The MEDLINE dataset includes a comprehensive controlled vocabulary – the Medical Subject Headings (MeSH) – with the purpose of indexing journal articles and books in the life sciences. It is very useful in the search of specific topics in medical research, with particular interest when starting a scientific review before engaging into a particular research topic. MeSH is composed of 16 major categories (covering anatomical terms, diseases, drugs, etc) that further subdivide from most general to most specific in up to 13 hierarchical levels. This rich data structure is annotated by human hand, assisted by semi-automated NIH tools, and therefore is not available in the most recent citations. Though, the Quintelligence team in the context of the MIDAS project is making available an automated classifier that is able to suggest the categories of the not yet annotated articles. It learns over the part of the MEDLINE dataset that is annotated with MeSH, and will be able to suggest categories to the submitted text snippets. These can be abstracts that do not yet include MESH classification, medical summary records or even health related news articles.

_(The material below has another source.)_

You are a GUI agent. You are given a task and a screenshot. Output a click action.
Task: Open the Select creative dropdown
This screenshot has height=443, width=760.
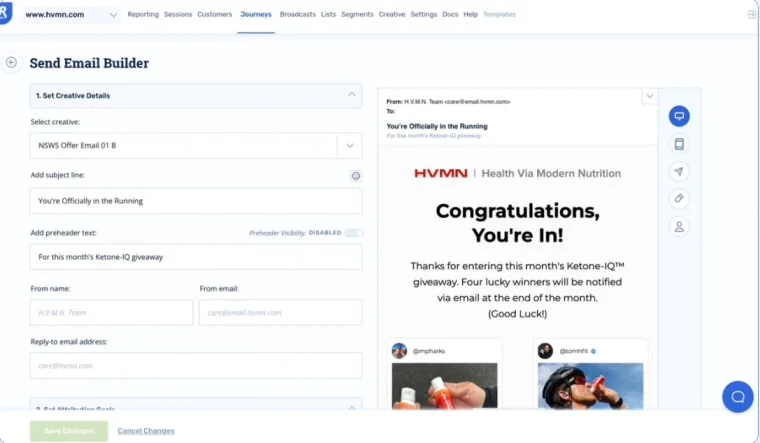349,146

Fig 4 – The data annotation of free text based on an underlying ontology of concepts and entities that reflect the online knowledge shared in Wikipedia.

The rising importance of automatic annotation based on open bodies of knowledge such as Wikipedia or MEDLINE/MeSH can be very useful both to health professionals and policy-makers. Wikipedia is the biggest open, online and up-to-date knowledge repository on the internet, and there have been many initiatives to leverage the accumulated knowledge for several application domains. For example, DBPedia is the the largest, open, multilingual knowledge graph available. Knowledge graphs are a basis for many modern applications of artificial intelligence and advanced analytical methods. Another area of usage is the automatic annotation of texts with wikipedia concepts (“wikfying of texts”), which can then lead to the extraction of knowledge and better text understanding by both machines and humans. The text annotation tool Wikifier (wikifier.ijs.si) is another example of technology allowing for the annotating large quantities of free text in a very short time. The user can submit a snippet of text and run the automated annotation over the loaded text. The output is the input text with underlined identified concepts with links to relevant Wikipedia concepts, pagerank level (PR) and other metrics to deal with disambiguation based on content.

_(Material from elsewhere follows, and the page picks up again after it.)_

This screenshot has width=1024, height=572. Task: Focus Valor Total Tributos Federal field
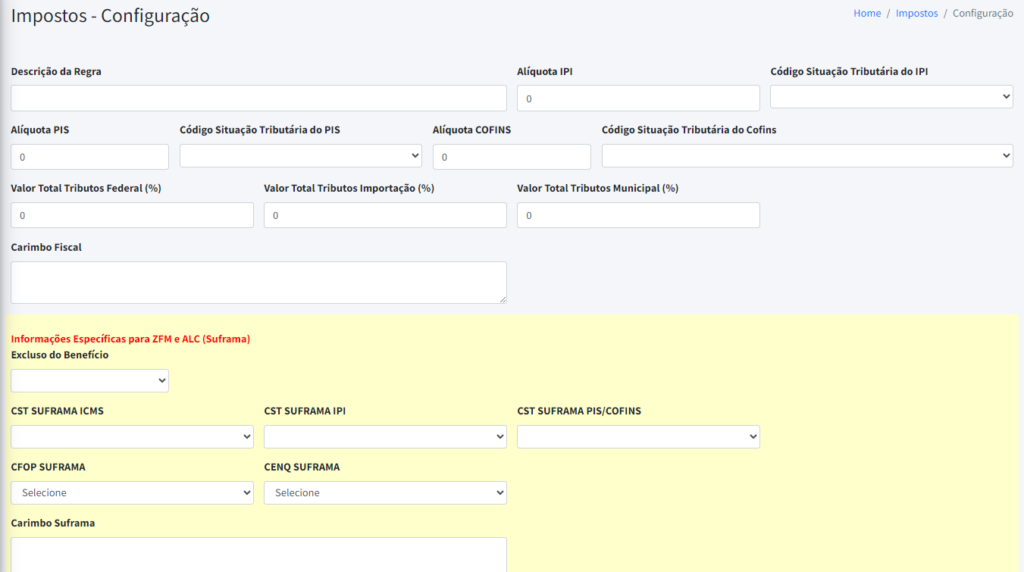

The usage of text data goes beyond static summary reports when the user is able to manipulate dynamic representations of data sources such as MEDLINE, in a visual way that is fit to his/her workflow and topics of interest. It is particularly useful when it can complement the user’s own data, to highlight insights that were overseen, or to save time in tasks that are usually exhausting when done through classical methods. MIDAS permits that such technology is available. Added value is given by the fact that such advanced tools are being developed together with health professionals and policy-makers making of its potential a meaningful technology.